Solid state electronics are devices that do not contain any conventionally moving parts. These types of devices often utilize circuits and other components that transmit signals through electrical charges that do not require movement to control them. There are a number of different electronic devices that utilize solid state technology, including liquid crystal displays (LCDs) and memory storage devices other than hard disk drives. Solid state electronics are often preferable to devices that contain moving parts because such parts are prone to wear and tear or breaking through accidents and use.
In reference to solid state electronics, the term “solid state” refers to the fact that the components within a device are not in motion. This term came into popular usage in reference to new computer devices in the 1950s and 1960s that replaced older vacuum tubes and similar systems with semiconductors and other technology.

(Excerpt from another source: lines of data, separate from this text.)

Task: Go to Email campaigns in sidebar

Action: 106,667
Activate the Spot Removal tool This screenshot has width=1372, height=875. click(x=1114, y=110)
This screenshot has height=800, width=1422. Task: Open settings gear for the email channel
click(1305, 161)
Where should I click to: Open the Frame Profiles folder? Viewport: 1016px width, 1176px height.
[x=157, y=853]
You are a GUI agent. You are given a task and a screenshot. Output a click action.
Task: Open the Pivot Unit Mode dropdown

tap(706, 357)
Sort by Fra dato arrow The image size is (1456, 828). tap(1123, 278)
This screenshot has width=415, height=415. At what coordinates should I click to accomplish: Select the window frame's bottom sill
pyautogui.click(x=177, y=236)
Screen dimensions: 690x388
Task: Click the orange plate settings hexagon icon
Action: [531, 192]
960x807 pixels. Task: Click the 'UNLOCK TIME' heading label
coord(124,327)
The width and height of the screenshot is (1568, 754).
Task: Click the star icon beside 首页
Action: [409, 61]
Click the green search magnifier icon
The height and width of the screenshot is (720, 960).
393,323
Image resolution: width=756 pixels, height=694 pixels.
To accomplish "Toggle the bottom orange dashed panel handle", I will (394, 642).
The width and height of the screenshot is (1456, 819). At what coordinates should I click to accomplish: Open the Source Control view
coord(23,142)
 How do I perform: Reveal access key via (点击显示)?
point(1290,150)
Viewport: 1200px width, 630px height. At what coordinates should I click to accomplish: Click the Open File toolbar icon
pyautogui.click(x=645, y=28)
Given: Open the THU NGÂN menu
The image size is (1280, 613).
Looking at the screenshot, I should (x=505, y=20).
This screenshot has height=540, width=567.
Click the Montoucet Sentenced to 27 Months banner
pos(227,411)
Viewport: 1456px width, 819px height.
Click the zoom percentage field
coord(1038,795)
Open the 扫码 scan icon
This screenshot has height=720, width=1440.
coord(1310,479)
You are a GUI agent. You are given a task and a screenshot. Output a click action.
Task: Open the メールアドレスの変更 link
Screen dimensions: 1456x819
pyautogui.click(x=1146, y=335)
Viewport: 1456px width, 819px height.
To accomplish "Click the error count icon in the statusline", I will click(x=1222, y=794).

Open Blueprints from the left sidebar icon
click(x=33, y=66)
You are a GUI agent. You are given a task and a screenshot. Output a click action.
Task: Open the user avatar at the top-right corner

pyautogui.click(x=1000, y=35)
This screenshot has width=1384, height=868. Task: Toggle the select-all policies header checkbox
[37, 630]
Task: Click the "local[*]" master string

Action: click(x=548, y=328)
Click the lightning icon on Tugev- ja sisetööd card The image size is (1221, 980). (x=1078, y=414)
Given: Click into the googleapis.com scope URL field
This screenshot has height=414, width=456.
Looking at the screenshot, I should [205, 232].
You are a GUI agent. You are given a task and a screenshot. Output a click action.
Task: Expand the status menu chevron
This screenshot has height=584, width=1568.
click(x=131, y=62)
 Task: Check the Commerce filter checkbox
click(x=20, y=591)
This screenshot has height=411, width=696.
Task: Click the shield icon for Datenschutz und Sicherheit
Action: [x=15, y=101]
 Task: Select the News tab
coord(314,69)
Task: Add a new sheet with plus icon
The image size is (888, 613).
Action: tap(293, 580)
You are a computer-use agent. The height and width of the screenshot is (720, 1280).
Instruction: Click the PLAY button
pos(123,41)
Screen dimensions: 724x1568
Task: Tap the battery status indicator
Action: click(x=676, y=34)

It continues to be used to refer to technology and electronic devices that do not include moving parts in their standard performance. There are still potentially movements made within solid state electronics, but these consist primarily of the movements of electrical charges rather than of physical devices.
Some of the most common types of solid state electronics are memory storage devices. Dynamic random access memory (DRAM) and flash memory sticks are prime example of this type of memory storage. In both types, transistors and microprocessors are used for data storage and retrieval. DRAM typically consists of volatile memory that requires power to retain data, which is why it is utilized for random access memory rather than as a hard drive. Flash memory sticks are solid state electronics that are non-volatile and can retain data even without a power supply.
Solid state electronics are often preferable to electronic devices with moving components due to the tendency for the latter to break down over time. A hard disk drive, for example, contains a disk that spins and read/write heads that magnetically read from and write onto the disk. Over time, due to wear from use or accidental dropping and jarring, these mechanisms can shift out of alignment and will no longer function properly. Solid state electronics do not suffer from this potential for failure, which often make them preferable for use in systems that will be subject to intense movement, though they are also typically quite a bit more expensive.